* [What to work on]: Your task is to restate the data word for word.
────────────────
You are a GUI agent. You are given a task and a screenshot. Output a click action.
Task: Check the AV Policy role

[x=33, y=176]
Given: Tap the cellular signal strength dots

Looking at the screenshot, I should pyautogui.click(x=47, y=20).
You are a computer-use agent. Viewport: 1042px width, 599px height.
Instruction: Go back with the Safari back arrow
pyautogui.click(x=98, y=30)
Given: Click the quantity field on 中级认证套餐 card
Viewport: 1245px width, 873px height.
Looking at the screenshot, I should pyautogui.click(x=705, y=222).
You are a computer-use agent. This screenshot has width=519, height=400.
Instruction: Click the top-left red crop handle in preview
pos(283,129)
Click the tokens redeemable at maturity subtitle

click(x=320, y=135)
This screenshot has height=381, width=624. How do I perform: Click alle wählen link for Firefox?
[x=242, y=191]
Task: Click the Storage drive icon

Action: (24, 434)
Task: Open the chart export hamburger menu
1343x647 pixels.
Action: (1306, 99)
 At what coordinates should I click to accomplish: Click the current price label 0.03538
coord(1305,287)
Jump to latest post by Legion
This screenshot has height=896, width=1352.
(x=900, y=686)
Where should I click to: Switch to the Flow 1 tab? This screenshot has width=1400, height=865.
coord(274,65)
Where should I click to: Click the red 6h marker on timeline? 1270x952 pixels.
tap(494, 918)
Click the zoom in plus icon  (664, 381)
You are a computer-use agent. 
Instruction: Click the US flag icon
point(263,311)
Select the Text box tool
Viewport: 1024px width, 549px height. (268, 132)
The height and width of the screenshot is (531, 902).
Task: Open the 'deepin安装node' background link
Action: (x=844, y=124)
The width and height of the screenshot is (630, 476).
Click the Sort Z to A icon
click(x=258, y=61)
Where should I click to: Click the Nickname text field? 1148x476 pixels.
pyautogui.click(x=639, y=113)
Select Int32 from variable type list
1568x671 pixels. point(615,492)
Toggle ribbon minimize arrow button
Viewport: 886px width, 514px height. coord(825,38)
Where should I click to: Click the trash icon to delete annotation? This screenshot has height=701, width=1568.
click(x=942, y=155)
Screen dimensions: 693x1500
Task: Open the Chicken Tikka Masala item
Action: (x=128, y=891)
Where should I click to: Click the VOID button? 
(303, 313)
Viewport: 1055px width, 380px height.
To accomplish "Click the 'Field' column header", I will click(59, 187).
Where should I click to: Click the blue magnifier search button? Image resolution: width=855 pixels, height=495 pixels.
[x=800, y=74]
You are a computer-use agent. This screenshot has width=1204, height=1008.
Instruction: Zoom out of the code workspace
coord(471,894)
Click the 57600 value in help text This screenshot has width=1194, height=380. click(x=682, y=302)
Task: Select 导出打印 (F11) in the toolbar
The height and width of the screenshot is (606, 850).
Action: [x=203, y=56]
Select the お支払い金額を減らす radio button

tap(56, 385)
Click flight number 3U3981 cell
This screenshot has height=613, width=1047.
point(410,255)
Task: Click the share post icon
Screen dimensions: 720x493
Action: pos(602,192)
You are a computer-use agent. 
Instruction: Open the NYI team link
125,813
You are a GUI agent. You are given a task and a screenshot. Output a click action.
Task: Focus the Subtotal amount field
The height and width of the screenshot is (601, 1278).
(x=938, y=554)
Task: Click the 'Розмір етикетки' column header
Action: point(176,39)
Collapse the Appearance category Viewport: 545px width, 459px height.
────────────────
* [Answer for the task]:
You are a GUI agent. You are given a task and a screenshot. Output a click action.
Task: Check the AV Policy role

[x=33, y=176]
Given: Tap the cellular signal strength dots

Looking at the screenshot, I should pyautogui.click(x=47, y=20).
You are a computer-use agent. Viewport: 1042px width, 599px height.
Instruction: Go back with the Safari back arrow
pyautogui.click(x=98, y=30)
Given: Click the quantity field on 中级认证套餐 card
Viewport: 1245px width, 873px height.
Looking at the screenshot, I should pyautogui.click(x=705, y=222).
You are a computer-use agent. This screenshot has width=519, height=400.
Instruction: Click the top-left red crop handle in preview
pos(283,129)
Click the tokens redeemable at maturity subtitle

click(x=320, y=135)
This screenshot has height=381, width=624. How do I perform: Click alle wählen link for Firefox?
[x=242, y=191]
Task: Click the Storage drive icon

Action: (24, 434)
Task: Open the chart export hamburger menu
1343x647 pixels.
Action: (1306, 99)
 At what coordinates should I click to accomplish: Click the current price label 0.03538
coord(1305,287)
Jump to latest post by Legion
This screenshot has height=896, width=1352.
(x=900, y=686)
Where should I click to: Switch to the Flow 1 tab? This screenshot has width=1400, height=865.
coord(274,65)
Where should I click to: Click the red 6h marker on timeline? 1270x952 pixels.
tap(494, 918)
Click the zoom in plus icon  (664, 381)
You are a computer-use agent. 
Instruction: Click the US flag icon
point(263,311)
Select the Text box tool
Viewport: 1024px width, 549px height. (268, 132)
The height and width of the screenshot is (531, 902).
Task: Open the 'deepin安装node' background link
Action: (x=844, y=124)
The width and height of the screenshot is (630, 476).
Click the Sort Z to A icon
click(x=258, y=61)
Where should I click to: Click the Nickname text field? 1148x476 pixels.
pyautogui.click(x=639, y=113)
Select Int32 from variable type list
1568x671 pixels. point(615,492)
Toggle ribbon minimize arrow button
Viewport: 886px width, 514px height. coord(825,38)
Where should I click to: Click the trash icon to delete annotation? This screenshot has height=701, width=1568.
click(x=942, y=155)
Screen dimensions: 693x1500
Task: Open the Chicken Tikka Masala item
Action: (x=128, y=891)
Where should I click to: Click the VOID button? 
(303, 313)
Viewport: 1055px width, 380px height.
To accomplish "Click the 'Field' column header", I will click(59, 187).
Where should I click to: Click the blue magnifier search button? Image resolution: width=855 pixels, height=495 pixels.
[x=800, y=74]
You are a computer-use agent. This screenshot has width=1204, height=1008.
Instruction: Zoom out of the code workspace
coord(471,894)
Click the 57600 value in help text This screenshot has width=1194, height=380. click(x=682, y=302)
Task: Select 导出打印 (F11) in the toolbar
The height and width of the screenshot is (606, 850).
Action: [x=203, y=56]
Select the お支払い金額を減らす radio button

tap(56, 385)
Click flight number 3U3981 cell
This screenshot has height=613, width=1047.
point(410,255)
Task: Click the share post icon
Screen dimensions: 720x493
Action: pos(602,192)
You are a computer-use agent. 
Instruction: Open the NYI team link
125,813
You are a GUI agent. You are given a task and a screenshot. Output a click action.
Task: Focus the Subtotal amount field
The height and width of the screenshot is (601, 1278).
(x=938, y=554)
Task: Click the 'Розмір етикетки' column header
Action: point(176,39)
Collapse the Appearance category Viewport: 545px width, 459px height.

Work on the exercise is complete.